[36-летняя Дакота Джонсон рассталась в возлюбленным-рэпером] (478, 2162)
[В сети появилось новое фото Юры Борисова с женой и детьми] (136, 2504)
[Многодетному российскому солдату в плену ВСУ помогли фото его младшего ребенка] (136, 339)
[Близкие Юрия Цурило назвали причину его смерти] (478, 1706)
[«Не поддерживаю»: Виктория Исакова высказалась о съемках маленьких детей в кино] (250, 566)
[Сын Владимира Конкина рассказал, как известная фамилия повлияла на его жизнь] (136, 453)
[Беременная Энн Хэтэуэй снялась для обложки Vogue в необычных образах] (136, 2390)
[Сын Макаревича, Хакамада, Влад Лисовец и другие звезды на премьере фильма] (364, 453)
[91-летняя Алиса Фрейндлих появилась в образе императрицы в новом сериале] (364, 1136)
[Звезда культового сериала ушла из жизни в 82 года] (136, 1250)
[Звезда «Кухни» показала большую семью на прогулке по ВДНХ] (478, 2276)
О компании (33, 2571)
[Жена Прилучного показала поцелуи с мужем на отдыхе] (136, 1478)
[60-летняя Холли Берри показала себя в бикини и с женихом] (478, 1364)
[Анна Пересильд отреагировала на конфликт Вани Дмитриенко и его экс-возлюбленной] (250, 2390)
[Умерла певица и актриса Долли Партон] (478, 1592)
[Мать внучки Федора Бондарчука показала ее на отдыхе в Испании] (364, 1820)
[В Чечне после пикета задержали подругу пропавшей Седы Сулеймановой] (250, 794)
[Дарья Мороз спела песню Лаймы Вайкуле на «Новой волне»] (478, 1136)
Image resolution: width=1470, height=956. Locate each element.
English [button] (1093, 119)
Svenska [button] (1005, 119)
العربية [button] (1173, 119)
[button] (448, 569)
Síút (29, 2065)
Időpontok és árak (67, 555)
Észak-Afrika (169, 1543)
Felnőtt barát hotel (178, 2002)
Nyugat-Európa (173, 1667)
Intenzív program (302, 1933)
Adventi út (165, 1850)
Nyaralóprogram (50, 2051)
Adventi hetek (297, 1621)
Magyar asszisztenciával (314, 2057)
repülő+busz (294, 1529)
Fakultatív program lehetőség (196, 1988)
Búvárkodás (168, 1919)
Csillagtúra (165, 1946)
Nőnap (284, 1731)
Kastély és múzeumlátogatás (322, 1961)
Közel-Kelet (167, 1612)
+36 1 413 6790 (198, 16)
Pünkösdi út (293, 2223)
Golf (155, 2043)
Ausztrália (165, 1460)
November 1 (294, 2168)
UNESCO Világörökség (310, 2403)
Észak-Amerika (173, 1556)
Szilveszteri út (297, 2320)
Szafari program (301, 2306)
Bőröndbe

§ **About this exercise**: Write the entries out again in full, exactly as they appear above.

§ **Response area**:
[36-летняя Дакота Джонсон рассталась в возлюбленным-рэпером] (478, 2162)
[В сети появилось новое фото Юры Борисова с женой и детьми] (136, 2504)
[Многодетному российскому солдату в плену ВСУ помогли фото его младшего ребенка] (136, 339)
[Близкие Юрия Цурило назвали причину его смерти] (478, 1706)
[«Не поддерживаю»: Виктория Исакова высказалась о съемках маленьких детей в кино] (250, 566)
[Сын Владимира Конкина рассказал, как известная фамилия повлияла на его жизнь] (136, 453)
[Беременная Энн Хэтэуэй снялась для обложки Vogue в необычных образах] (136, 2390)
[Сын Макаревича, Хакамада, Влад Лисовец и другие звезды на премьере фильма] (364, 453)
[91-летняя Алиса Фрейндлих появилась в образе императрицы в новом сериале] (364, 1136)
[Звезда культового сериала ушла из жизни в 82 года] (136, 1250)
[Звезда «Кухни» показала большую семью на прогулке по ВДНХ] (478, 2276)
О компании (33, 2571)
[Жена Прилучного показала поцелуи с мужем на отдыхе] (136, 1478)
[60-летняя Холли Берри показала себя в бикини и с женихом] (478, 1364)
[Анна Пересильд отреагировала на конфликт Вани Дмитриенко и его экс-возлюбленной] (250, 2390)
[Умерла певица и актриса Долли Партон] (478, 1592)
[Мать внучки Федора Бондарчука показала ее на отдыхе в Испании] (364, 1820)
[В Чечне после пикета задержали подругу пропавшей Седы Сулеймановой] (250, 794)
[Дарья Мороз спела песню Лаймы Вайкуле на «Новой волне»] (478, 1136)
Image resolution: width=1470, height=956. Locate each element.
English [button] (1093, 119)
Svenska [button] (1005, 119)
العربية [button] (1173, 119)
[button] (448, 569)
Síút (29, 2065)
Időpontok és árak (67, 555)
Észak-Afrika (169, 1543)
Felnőtt barát hotel (178, 2002)
Nyugat-Európa (173, 1667)
Intenzív program (302, 1933)
Adventi út (165, 1850)
Nyaralóprogram (50, 2051)
Adventi hetek (297, 1621)
Magyar asszisztenciával (314, 2057)
repülő+busz (294, 1529)
Fakultatív program lehetőség (196, 1988)
Búvárkodás (168, 1919)
Csillagtúra (165, 1946)
Nőnap (284, 1731)
Kastély és múzeumlátogatás (322, 1961)
Közel-Kelet (167, 1612)
+36 1 413 6790 (198, 16)
Pünkösdi út (293, 2223)
Golf (155, 2043)
Ausztrália (165, 1460)
November 1 (294, 2168)
UNESCO Világörökség (310, 2403)
Észak-Amerika (173, 1556)
Szilveszteri út (297, 2320)
Szafari program (301, 2306)
Bőröndbe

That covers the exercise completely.